I just love those Maternal Health Nurse types. The one I have this time is lovely, honestly. Where she thrives simply enhances just how effing horrendous my last MHN with the first baby was.
I was warned, this time, that a growing spurt commences at around the age of 6 weeks, and as textbook as you could be, little J has been driving me nutters today!
My question last time of “Why is The Chicken not sleeping so much suddenly, why is she not latching on properly and crying when she should be eating?”
Reply: “Oh, they start doing that at this age…”
For how long? Forever and why? No answer. Bitch.
On a positive note, my desperate exhaustion and confusion are both put in their place by a quick search on Google – What to expect from a growth spurt.
The little guy is HUGE (which rather opposes the title of ‘little’ guy), he weighs more than The Chicken did at 17 weeks of age. He will one day be able to crush me with his hugs. SnAp!
I still have trouble getting used to the idea the he will one day be a hairy, stinky man. I also still have some trouble with the fact that my round headed pretty little boy has, well, balls…

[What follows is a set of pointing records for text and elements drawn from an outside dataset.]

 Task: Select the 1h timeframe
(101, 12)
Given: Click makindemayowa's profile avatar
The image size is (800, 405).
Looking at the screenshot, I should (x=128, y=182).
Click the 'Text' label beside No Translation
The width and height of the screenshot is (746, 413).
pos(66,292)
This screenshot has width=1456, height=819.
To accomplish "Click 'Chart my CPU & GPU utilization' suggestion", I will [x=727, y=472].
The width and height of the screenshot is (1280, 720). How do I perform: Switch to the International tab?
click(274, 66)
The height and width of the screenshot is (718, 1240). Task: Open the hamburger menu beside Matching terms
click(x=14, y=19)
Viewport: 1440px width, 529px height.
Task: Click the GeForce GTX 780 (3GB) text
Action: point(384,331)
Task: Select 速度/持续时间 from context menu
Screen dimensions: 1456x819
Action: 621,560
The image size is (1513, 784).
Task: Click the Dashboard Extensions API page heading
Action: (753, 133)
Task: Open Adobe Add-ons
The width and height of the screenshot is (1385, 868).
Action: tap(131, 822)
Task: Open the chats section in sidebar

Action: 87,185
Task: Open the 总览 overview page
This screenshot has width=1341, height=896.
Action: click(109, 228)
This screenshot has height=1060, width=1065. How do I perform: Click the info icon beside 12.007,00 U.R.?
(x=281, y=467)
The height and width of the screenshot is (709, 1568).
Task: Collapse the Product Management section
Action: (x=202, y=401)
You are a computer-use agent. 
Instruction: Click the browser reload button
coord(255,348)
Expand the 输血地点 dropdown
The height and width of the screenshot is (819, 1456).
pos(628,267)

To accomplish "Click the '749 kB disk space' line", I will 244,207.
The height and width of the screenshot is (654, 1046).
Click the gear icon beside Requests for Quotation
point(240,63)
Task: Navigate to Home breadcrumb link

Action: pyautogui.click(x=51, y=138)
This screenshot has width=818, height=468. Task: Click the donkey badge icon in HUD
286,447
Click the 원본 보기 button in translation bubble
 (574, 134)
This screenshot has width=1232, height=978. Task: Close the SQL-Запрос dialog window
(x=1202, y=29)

I have been invited to a couple of outings, and I know I can’t make it to some. In fact, anything too energetic may have to wait till around Christmas time, emotionally and physically. I’ll be damned if surgery recovery is going to take a year! (I read one women’s account after she decided to go for a brisk walk 5 weeks after surgery and busted her gut open). Plus, i’m too tired! Someone just pick me up, take me to a cafe and feed me watered down coffee beans please. Oh, and take me to buy pretty things. Not clothes though, Lord knows there’s another 10 kilo’s schlepped around me to shed before i’d even consider a pretty pair of anything.
Sez this spoilt puppy on her new MacBook, and since it’s 1am and i’m waiting for the Caterpillar to pass out inside his fabric chrysalis I am sipping on chamomile tea. In the hopes, highest of high, that I can flutter away blissfully to the Land of Nod.
Until 4am (one hopes) to do it all again.